Data enhancers

Data enhancers are custom Python scripts that augment job data processed by OKA. They can be applied:

During log ingestion to add new computed fields to each job before it is saved in Elasticsearch.
Via the enhancers_pipeline task to re-process and update fields of jobs already in the database.

Data enhancers are created and managed from Management → Data Enhancers. No server restart is required; published enhancers are available immediately.

Managing enhancers

The Data Enhancers list page shows all enhancer families with their current version, publication status, and the clusters that currently use each enhancer.

From this page you can:

Create a new Data Enhancer — opens the code editor with a boilerplate template.
Edit an existing Data Enhancer — opens the editor on the current draft or creates a new draft from the latest published version.
Duplicate a Data Enhancer — creates a new family pre-filled with the code of the selected version.
Delete a Data Enhancer — removes the entire family and all its versions.
Open the test sandbox — runs any Data Enhancer against a live sample of cluster data.

Creating and editing Data Enhancers

The editor page provides a Python code editor (syntax highlighting, autocomplete, fullscreen mode) alongside a name and description form.

Toolbar controls:

Import file — upload a .py file from your workstation to replace the editor content.
Copy — copy the current editor content to the clipboard.
Fullscreen — expand the editor to fill the browser window.

Click Create Data Enhancer (or Update Data Enhancer when editing) to save. The button is disabled until both the name and code fields are non-empty.

Draft and publish workflow

Each enhancer family follows an immutable versioning model:

Draft — the working version. Editable at any time. Only one draft can exist per family. Drafts can be tested in the sandbox but cannot be assigned to clusters.
Published — an immutable snapshot. Once published, the version can never be modified. To make further changes, save again to create a new draft (v+1).

To publish a draft, click Publish v{n} – Draft and optionally enter a commit message describing what changed. The Versions tab shows the full history of all versions for a family.

Testing with the sandbox

The sandbox (Management → Data Enhancers → Test sandbox, or the bug icon on the list page) runs one or more enhancers against a sample of real data from a cluster without writing anything to the database.

Select a cluster.
Select a sample size (100, 1 000, or 10 000 jobs).
Choose the enhancers to apply and arrange them in the desired order.
Click Execute.

The results section shows:

Applied enhancers — execution status (success or error) for each enhancer.
Comparison summary — rows before/after, columns added, modified, or removed.
Column details — badges listing the names of affected columns.
Sample changes — before/after values for a few rows per modified column.
Sample data — side-by-side tables of the original and enhanced records.
Logs — captured log output per enhancer, colour-coded by level.

Note

Draft versions can be tested in the sandbox. This lets you verify behavior before publishing.

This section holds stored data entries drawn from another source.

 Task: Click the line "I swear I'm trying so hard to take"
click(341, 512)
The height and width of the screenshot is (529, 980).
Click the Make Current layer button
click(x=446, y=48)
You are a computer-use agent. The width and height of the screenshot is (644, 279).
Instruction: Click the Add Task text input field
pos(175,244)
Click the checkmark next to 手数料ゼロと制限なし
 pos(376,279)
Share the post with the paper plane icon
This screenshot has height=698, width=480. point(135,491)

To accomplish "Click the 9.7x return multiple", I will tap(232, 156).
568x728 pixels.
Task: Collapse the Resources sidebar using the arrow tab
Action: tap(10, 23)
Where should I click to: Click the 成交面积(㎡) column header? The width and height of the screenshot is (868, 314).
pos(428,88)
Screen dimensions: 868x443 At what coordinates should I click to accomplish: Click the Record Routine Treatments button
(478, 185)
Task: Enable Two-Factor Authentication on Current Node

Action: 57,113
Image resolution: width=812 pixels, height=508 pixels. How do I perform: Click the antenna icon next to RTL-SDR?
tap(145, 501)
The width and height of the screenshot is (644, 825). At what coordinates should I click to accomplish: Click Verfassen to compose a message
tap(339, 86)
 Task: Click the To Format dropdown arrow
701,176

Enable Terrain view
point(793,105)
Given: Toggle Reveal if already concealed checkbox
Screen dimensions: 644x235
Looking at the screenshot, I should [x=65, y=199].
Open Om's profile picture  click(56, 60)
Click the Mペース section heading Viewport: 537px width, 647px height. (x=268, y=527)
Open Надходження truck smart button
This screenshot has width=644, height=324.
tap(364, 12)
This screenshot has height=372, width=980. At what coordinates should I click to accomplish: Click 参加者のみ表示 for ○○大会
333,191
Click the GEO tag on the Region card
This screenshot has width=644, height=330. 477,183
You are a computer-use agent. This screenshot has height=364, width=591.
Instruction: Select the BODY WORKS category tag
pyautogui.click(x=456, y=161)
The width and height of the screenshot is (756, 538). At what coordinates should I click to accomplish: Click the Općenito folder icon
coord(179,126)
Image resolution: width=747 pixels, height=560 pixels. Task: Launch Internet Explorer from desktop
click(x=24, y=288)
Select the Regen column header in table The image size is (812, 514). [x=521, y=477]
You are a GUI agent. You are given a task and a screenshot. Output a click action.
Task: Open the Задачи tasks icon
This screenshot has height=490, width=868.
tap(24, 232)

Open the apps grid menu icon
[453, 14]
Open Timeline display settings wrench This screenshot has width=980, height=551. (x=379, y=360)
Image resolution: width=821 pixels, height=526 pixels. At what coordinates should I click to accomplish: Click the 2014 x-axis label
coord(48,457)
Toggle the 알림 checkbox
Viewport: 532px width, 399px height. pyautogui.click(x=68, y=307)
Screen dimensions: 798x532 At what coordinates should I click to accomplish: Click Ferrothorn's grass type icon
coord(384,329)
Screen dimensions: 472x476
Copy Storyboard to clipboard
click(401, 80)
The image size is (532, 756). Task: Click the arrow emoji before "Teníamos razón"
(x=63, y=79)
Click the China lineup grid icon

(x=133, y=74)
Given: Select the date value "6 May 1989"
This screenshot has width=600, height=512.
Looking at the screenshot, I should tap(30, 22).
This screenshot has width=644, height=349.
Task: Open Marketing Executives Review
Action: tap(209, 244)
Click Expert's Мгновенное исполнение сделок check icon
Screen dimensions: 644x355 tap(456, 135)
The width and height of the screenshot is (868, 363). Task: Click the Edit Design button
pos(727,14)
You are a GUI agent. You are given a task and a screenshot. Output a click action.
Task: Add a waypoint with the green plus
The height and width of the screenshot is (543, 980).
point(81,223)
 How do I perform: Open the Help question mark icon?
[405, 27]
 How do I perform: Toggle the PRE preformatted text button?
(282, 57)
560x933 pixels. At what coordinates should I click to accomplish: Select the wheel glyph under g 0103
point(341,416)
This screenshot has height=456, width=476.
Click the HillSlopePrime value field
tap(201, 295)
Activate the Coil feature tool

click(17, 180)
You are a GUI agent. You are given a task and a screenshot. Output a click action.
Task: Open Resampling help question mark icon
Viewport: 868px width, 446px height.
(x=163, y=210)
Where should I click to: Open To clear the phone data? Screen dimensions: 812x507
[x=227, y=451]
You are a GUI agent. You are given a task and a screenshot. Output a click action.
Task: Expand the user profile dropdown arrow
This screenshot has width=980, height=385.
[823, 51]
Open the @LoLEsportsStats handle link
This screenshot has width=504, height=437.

Assigning enhancers to clusters

Published enhancers are assigned per-cluster and per-source (accounting or monitoring) from the Accounting and Monitoring tabs of the cluster configuration form. See Accounting tab for details.

The order in which enhancers appear in the selection determines the order they are executed.

Enhancer code format

Every enhancer must contain exactly one class that:

Inherits from DataEnhancer (from applications.data_manager.lib.enhancer import DataEnhancer).
Defines a params_model class attribute pointing to a Pydantic BaseModel subclass.
Implements a run(self, data: pd.DataFrame, **kwargs: Any) method that modifies the dataframe in-place.

from pydantic import BaseModel, Field
from applications.data_manager.lib.enhancer import DataEnhancer

class MyEnhancerParams(BaseModel):
    cost_per_core_hour: float = Field(
        default=0.02,
        description="Cost in currency unit per core-hour",
    )

class EnhancerMyCost(DataEnhancer):
    """Computes a job cost from core-hours and a configurable rate."""

    params_model = MyEnhancerParams

    def run(self, data, **kwargs):
        data.loc[:, "Cost"] = (
            data["Core_hours"] * self.params.cost_per_core_hour
        )

Important

Do not return data from run(). Modify it in-place. All columns added or modified by the enhancer are saved to Elasticsearch.

Available columns

data is a Pandas DataFrame. Each row is a job. Columns available include (but are not limited to):

Account, Allocated_Cores, Allocated_Nodes, Allocated_Memory, Allocated_GPU, Cluster, Comment, Eligible, End, GID, JobID, JobName, MaxRSS, Partition, QOS, Requested_Cores, Requested_Nodes, Requested_Memory, Start, State, Submit, Timelimit, UID.

Contact UCit Support for the full list.

Column naming rules

Custom columns — any new column whose name does not match a reserved name will automatically receive a Cust_ prefix (e.g. feature1 → Cust_feature1).
Reserved columns — the following column names are written without a prefix and have special meaning in OKA:
- Cost — job cost in the currency configured for the cluster.
- Power — average power consumption in watts.
- Energy — energy consumption in joules.
- CO2 - carbon footpring in kgCO2e.
Warning

Using a reserved name for a different purpose will overwrite the corresponding OKA field for every affected job.

Configuring enhancer parameters

When a Data Enhancer is assigned to a cluster, custom parameter values can be provided to override the Pydantic defaults. This lets the same enhancer behave differently across clusters (e.g. different cost rates).

Parameters are configured in the cluster’s Accounting or Monitoring tab. See Accounting tab for details.

Logging

Use the standard logging module with the oka_main logger:

import logging

logger = logging.getLogger("oka_main")

class EnhancerMyFeature(DataEnhancer):
    params_model = ...

    def run(self, data, **kwargs):
        logger.info("Running EnhancerMyFeature on %d rows", len(data))
        ...

Log output captured during sandbox execution is shown in the Logs tab of the results section.

Applying enhancers to existing data

Enhancers can be re-applied to data already stored in Elasticsearch using the <cluster_name>_enhancers_pipeline periodic task.

OKA retrieves data in chunks (default: 1 000 jobs per chunk), applies all configured enhancers, and writes the updated rows back to Elasticsearch.

The chunk size and whether to write back to Elasticsearch are configurable via the admin panel under Conf assets → output_enhanced_features (Additional data field):

chunk — number of jobs to process per cycle.
save_to_elastic — true to update Elasticsearch, false for a dry run.

Warning

If a Data Enhancer requires the full dataset to compute a value (e.g. global statistics), chunk-based processing will not produce the expected result. Options:

Set chunk to the total number of jobs in the database.
Pre-compute the values in a separate step and apply them in a second enhancer run.